Ruslan Ruslan - 1 month ago 10
C++ Question

Why don't C++ compilers optimize this conditional boolean assignment as an unconditional assignment?

Consider the following function:

void func(bool& flag)
{
if(!flag) flag=true;
}


It seems to me that if flag has a valid boolean value, this would be equivalent to unconditional setting it to
true
, like this:

void func(bool& flag)
{
flag=true;
}


Yet neither gcc nor clang optimize it this way — both generate the following at
-O3
optimization level:

_Z4funcRb:
.LFB0:
.cfi_startproc
cmp BYTE PTR [rdi], 0
jne .L1
mov BYTE PTR [rdi], 1
.L1:
rep ret


My question is: is it just that the code is too special-case to care to optimize, or are there any good reasons why such optimization would be undesired, given that
flag
is not a reference to
volatile
? It seems the only reason which might be is that
flag
could somehow have a non-
true
-or-
false
value without undefined behavior at the point of reading it, but I'm not sure whether this is possible.

Answer

This may negatively impact the performance of the program due to cache coherence considerations. Writing to flag each time func() is called would dirty the containing cache line. This will happen regardless of the fact that the value being written exactly matches the bits found at the destination address before the write.


EDIT

hvd has provided another good reason that prevents such an optimization. It is a more compelling argument against the proposed optimization, since it may result in undefined behavior, whereas my (original) answer only addressed performance aspects.

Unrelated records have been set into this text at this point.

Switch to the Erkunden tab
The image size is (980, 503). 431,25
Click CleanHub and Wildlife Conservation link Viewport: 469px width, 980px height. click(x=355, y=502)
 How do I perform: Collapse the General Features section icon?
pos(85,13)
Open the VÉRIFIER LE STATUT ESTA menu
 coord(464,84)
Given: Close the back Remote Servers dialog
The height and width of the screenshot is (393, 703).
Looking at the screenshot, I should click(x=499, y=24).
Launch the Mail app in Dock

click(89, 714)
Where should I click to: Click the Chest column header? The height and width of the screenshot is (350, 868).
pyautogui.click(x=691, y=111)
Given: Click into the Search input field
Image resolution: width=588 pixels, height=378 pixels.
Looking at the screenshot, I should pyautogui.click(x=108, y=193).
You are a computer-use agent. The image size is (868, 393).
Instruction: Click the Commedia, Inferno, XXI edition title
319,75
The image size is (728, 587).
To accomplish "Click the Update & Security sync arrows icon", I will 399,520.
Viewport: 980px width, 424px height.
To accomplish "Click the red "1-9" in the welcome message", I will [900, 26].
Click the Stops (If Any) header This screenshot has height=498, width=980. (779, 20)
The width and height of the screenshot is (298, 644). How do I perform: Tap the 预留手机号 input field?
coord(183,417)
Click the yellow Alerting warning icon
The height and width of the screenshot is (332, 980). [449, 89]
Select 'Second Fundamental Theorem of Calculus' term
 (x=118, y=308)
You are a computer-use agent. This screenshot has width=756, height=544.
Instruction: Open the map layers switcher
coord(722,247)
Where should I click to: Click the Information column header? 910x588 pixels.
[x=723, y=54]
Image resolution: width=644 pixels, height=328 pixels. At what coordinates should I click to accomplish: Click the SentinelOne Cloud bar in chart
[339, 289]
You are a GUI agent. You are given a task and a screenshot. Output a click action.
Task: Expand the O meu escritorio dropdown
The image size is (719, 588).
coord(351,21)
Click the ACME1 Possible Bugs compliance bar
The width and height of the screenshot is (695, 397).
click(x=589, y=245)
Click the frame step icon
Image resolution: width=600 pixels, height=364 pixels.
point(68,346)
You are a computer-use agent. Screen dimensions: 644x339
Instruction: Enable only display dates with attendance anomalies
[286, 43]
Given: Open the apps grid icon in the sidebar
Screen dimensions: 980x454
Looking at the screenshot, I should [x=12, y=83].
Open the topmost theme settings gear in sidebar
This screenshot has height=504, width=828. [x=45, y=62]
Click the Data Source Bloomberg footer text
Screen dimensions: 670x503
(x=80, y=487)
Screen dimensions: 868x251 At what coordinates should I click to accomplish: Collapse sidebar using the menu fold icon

After a little more reflection, I can propose one more example why compilers should be strongly banned - unless they can prove that the transformation is safe for a particular context - from introducing the unconditional write. Consider this code:

const bool foo = true;

int main()
{
    func(const_cast<bool&>(foo));
}

With an unconditional write in func() this definitely triggers undefined behavior (writing to read-only memory will terminate the program, even if the effect of the write would otherwise be a no-op).